=== WHAT YOU ARE ASKED TO DO ===
From the data that follows, copy every line holding the string "agent".

=== DATASET ENTRIES ===
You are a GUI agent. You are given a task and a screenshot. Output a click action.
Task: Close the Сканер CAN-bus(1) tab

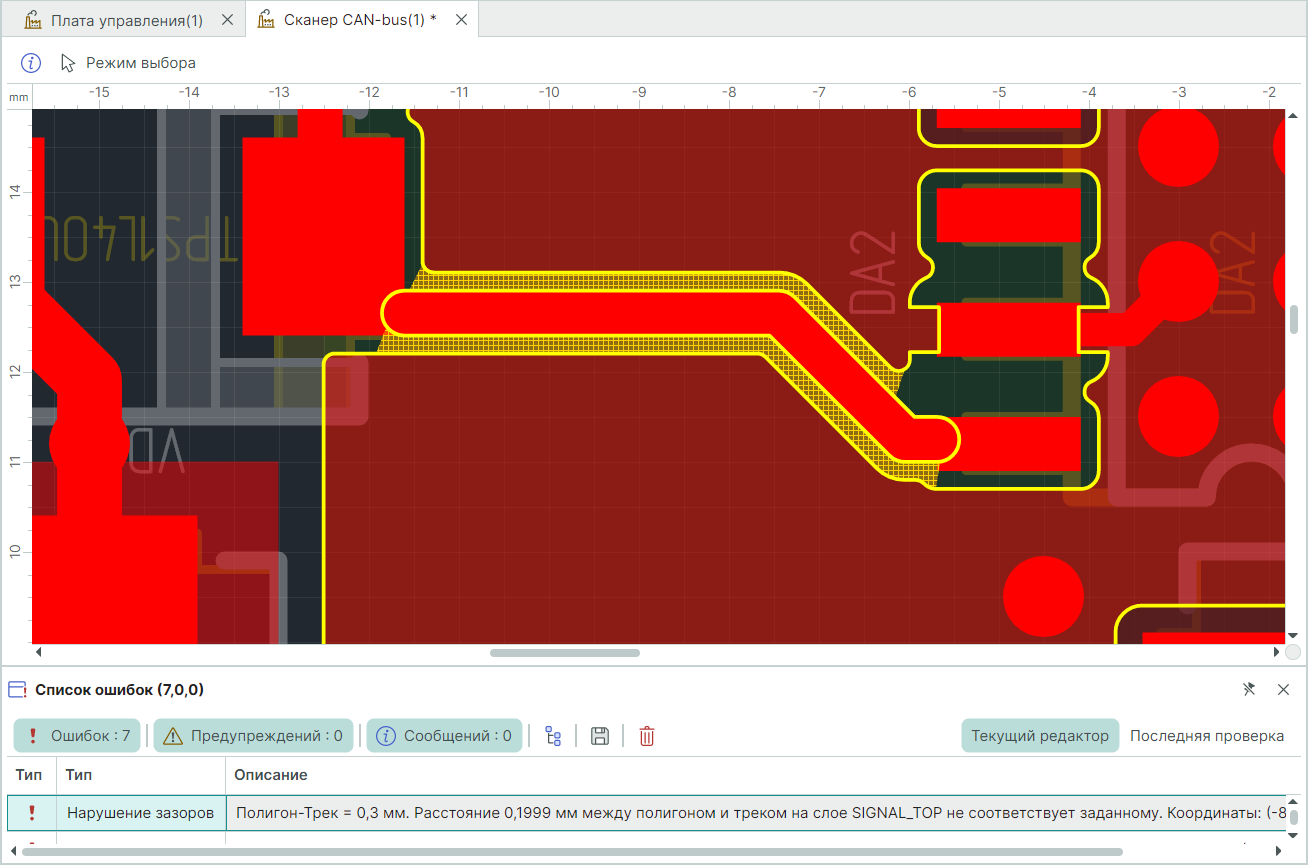[461, 19]
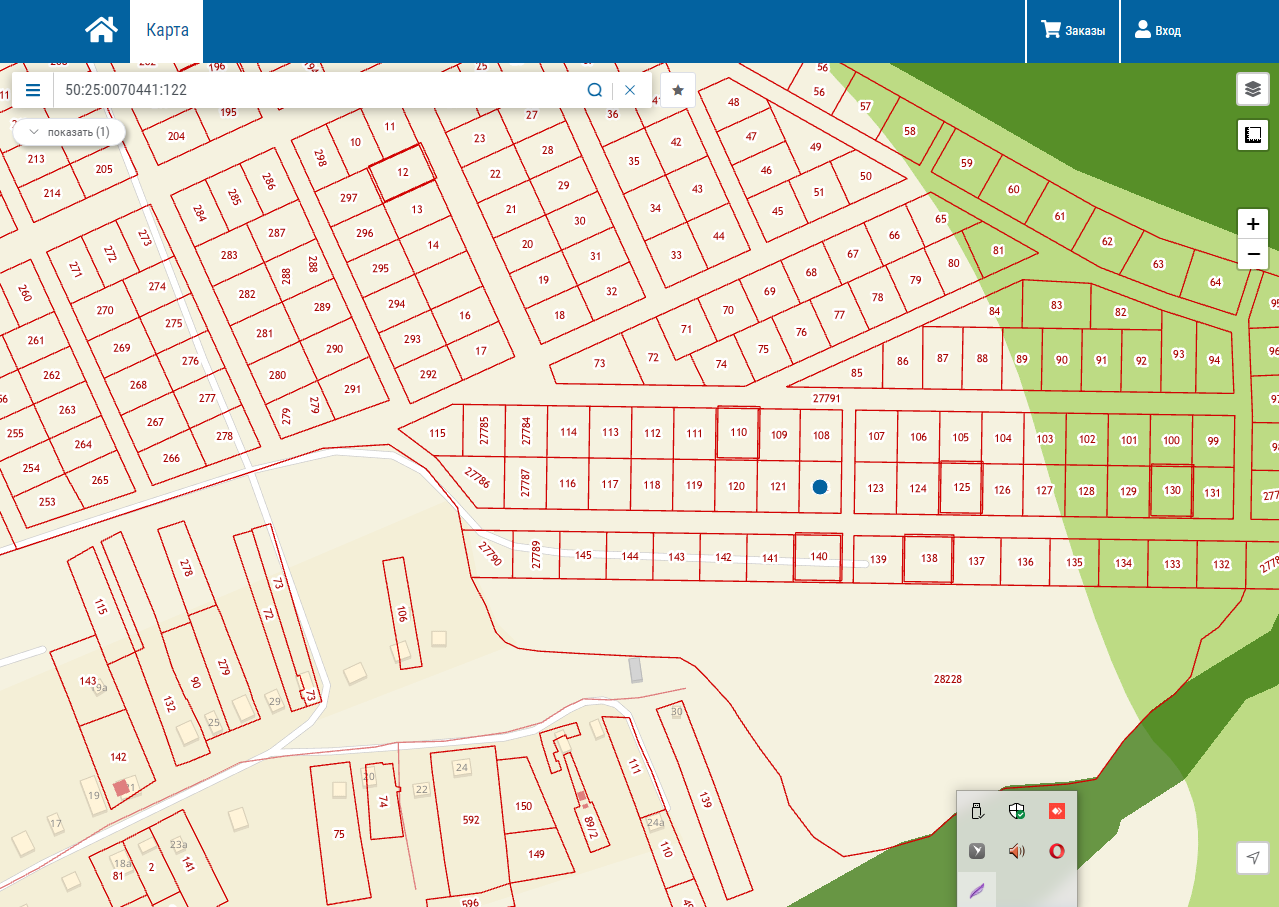Locate my position with arrow button
The height and width of the screenshot is (907, 1279).
point(1252,857)
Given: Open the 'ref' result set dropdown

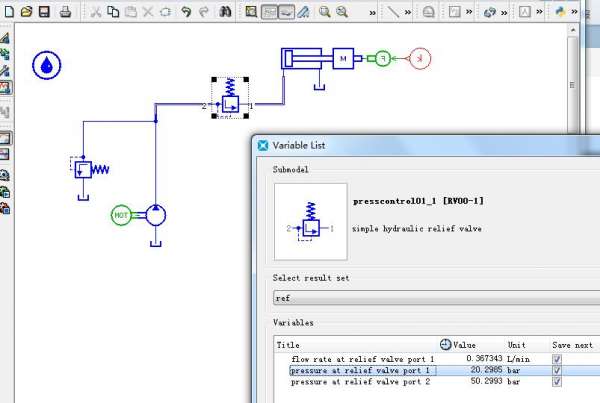Looking at the screenshot, I should [x=435, y=298].
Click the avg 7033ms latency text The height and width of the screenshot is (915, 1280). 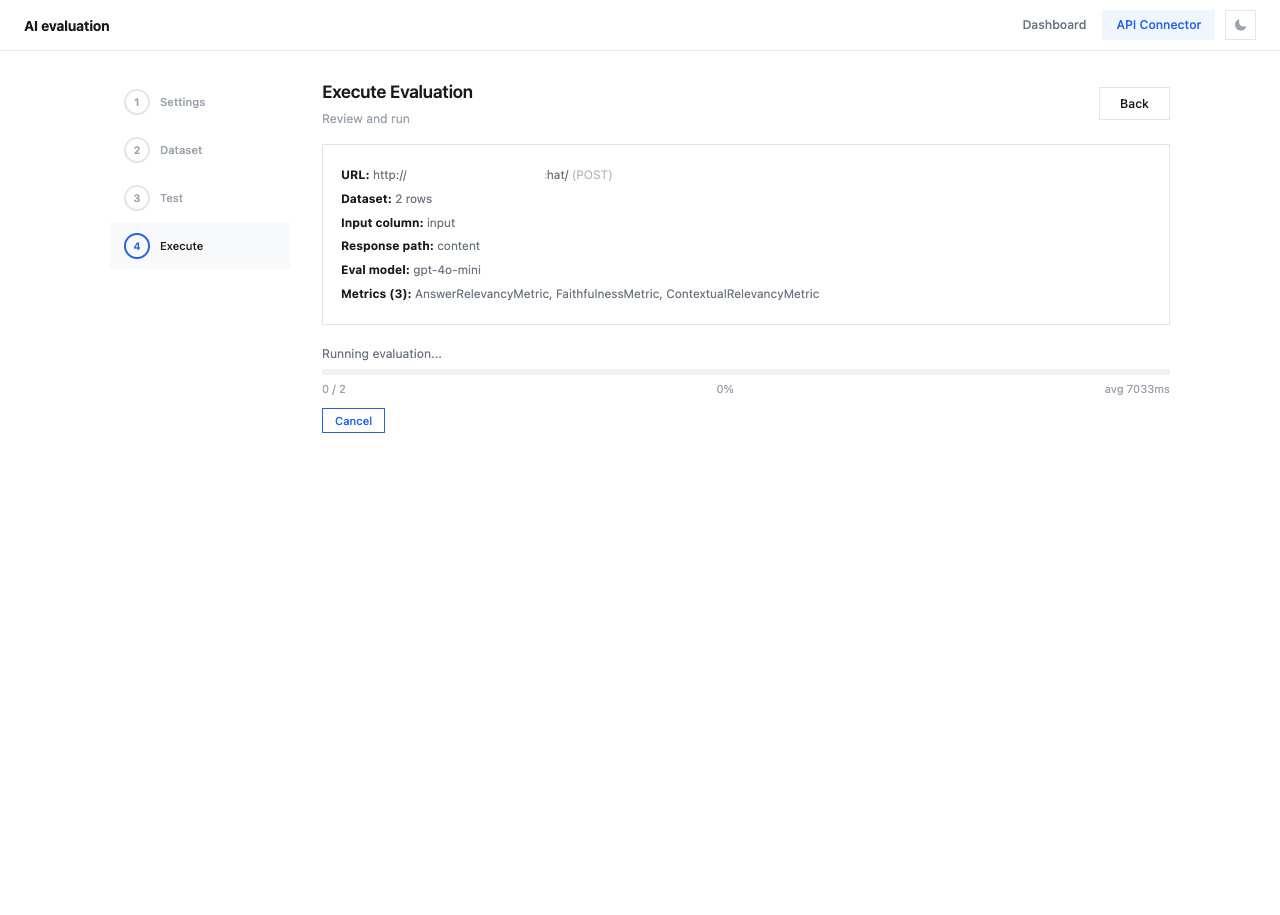coord(1136,389)
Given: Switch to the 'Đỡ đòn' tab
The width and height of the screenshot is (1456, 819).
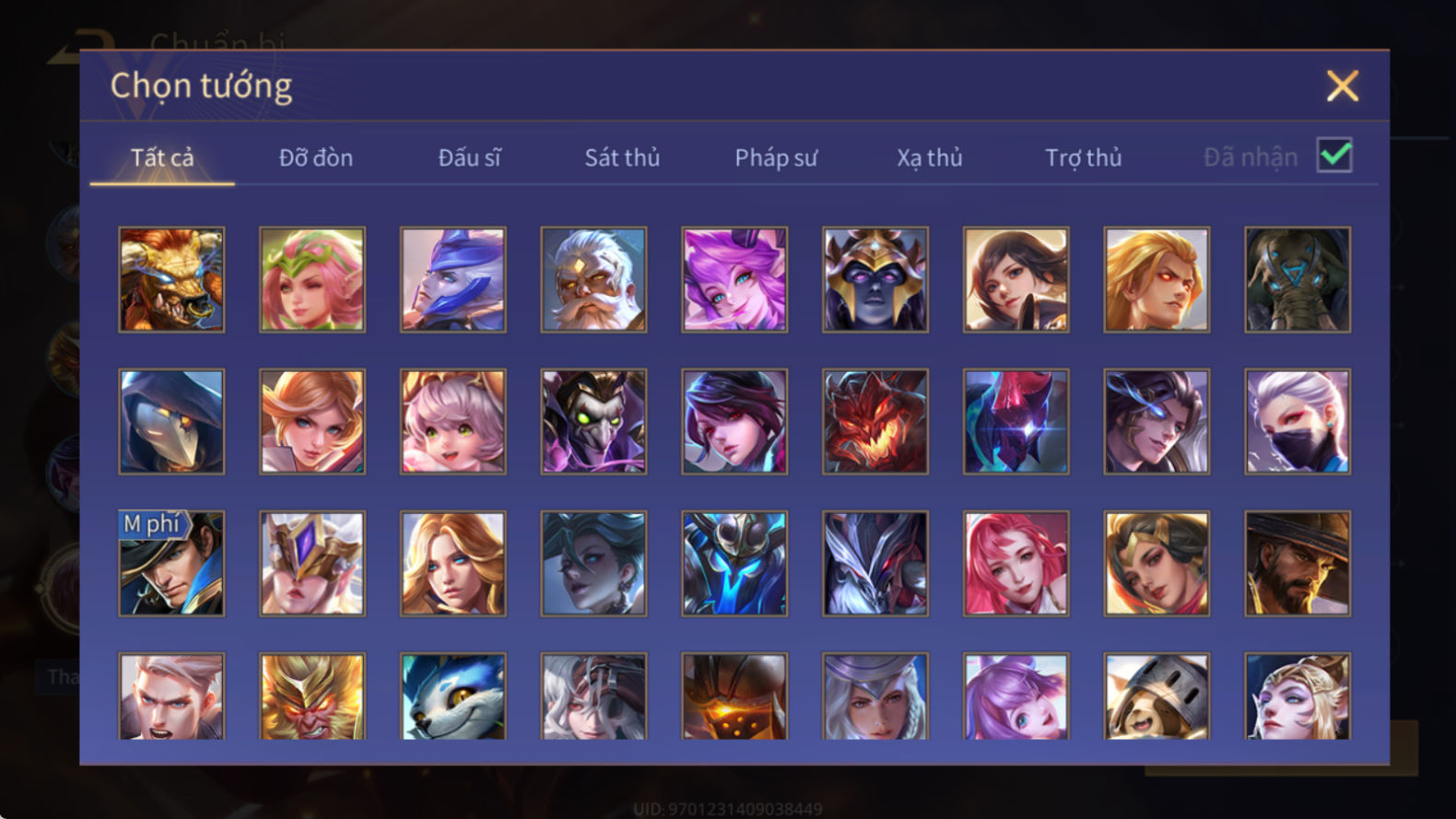Looking at the screenshot, I should pos(316,158).
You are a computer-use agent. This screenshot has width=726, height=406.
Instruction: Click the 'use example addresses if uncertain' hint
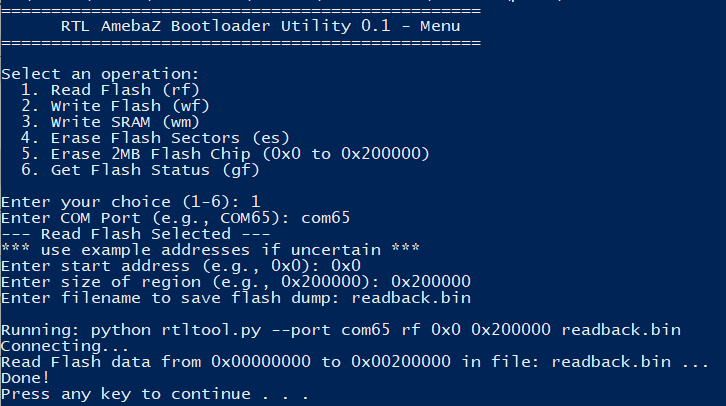(x=210, y=250)
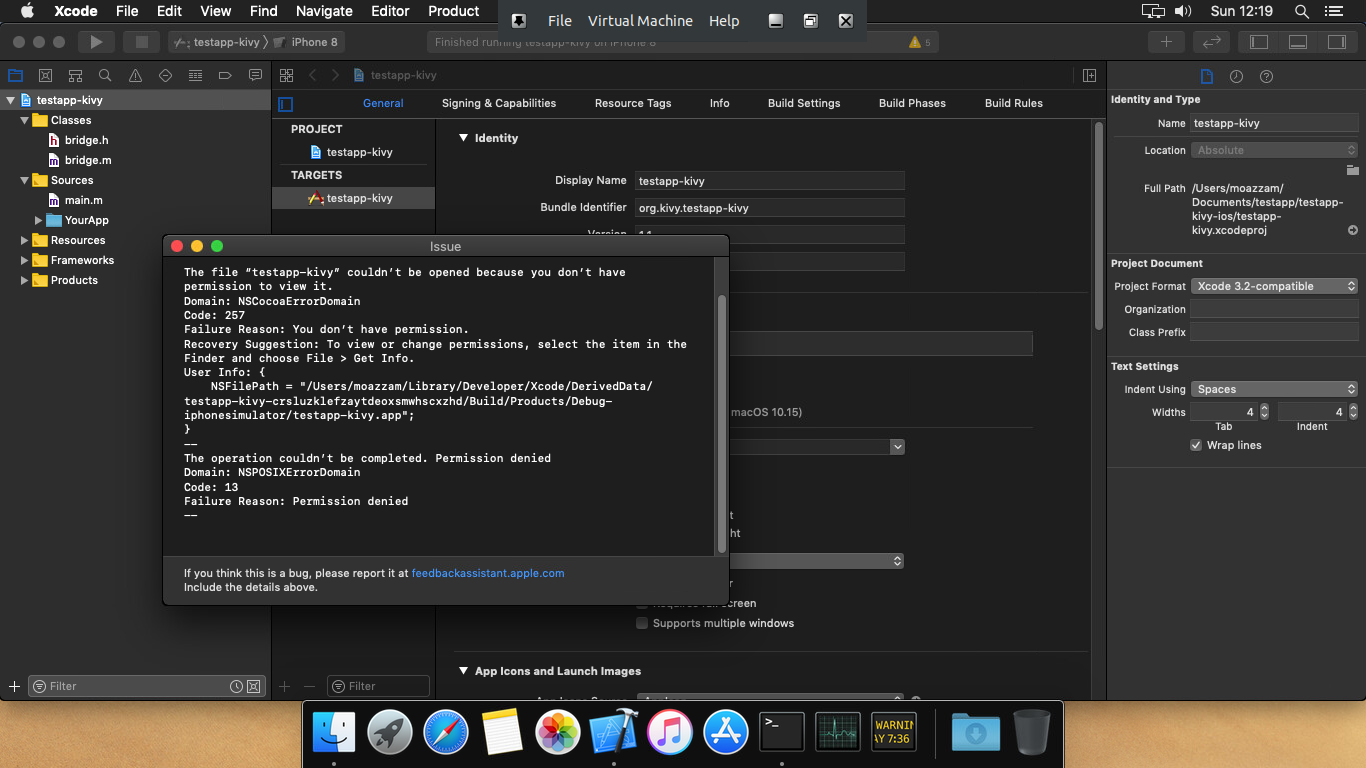Show the Issue navigator warning triangle

[135, 75]
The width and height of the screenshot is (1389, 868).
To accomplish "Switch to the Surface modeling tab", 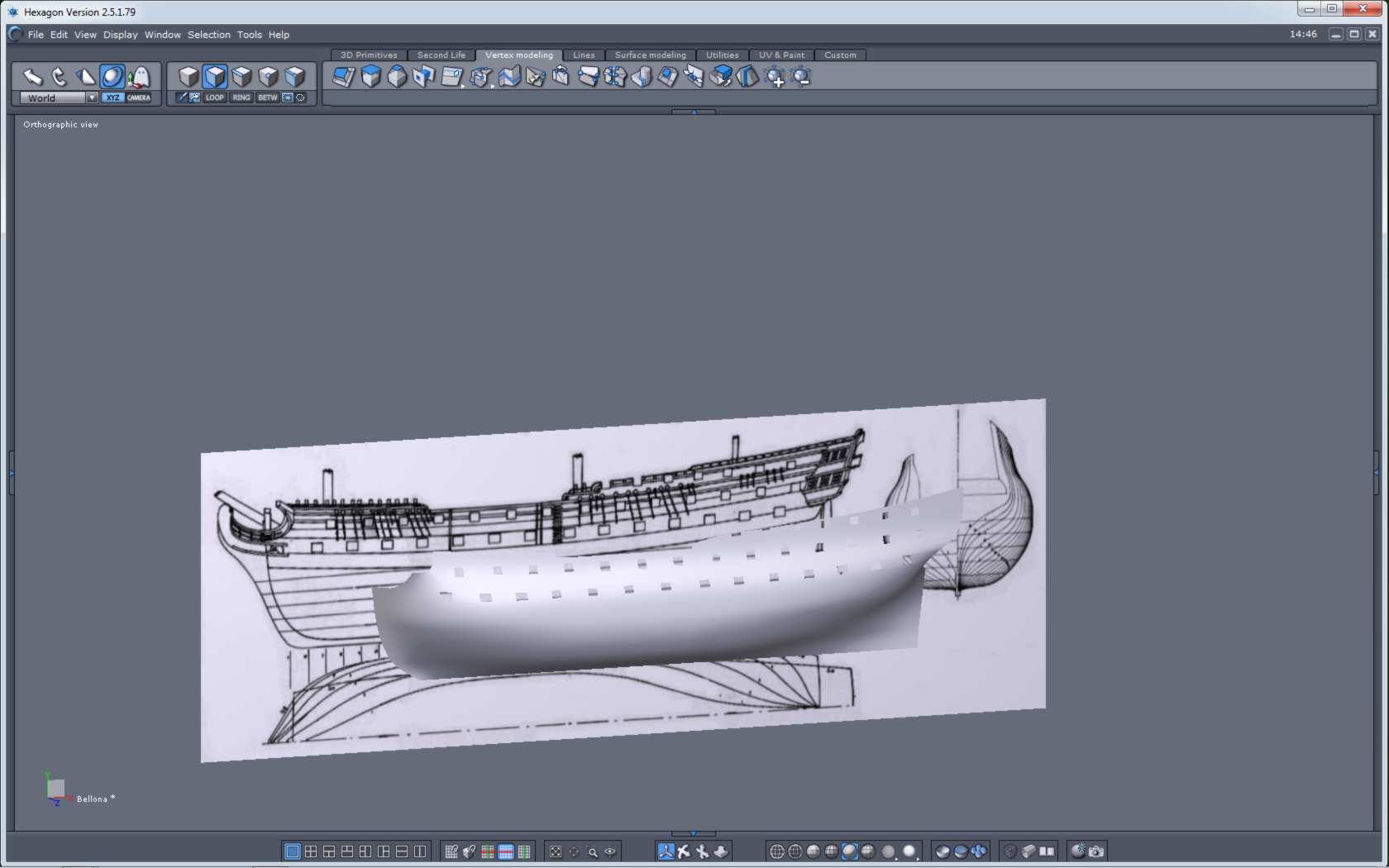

=== OUTPUT OF THE EXERCISE ===
You are a GUI agent. You are given a task and a screenshot. Output a click action.
You are a computer-use agent. This screenshot has width=726, height=406.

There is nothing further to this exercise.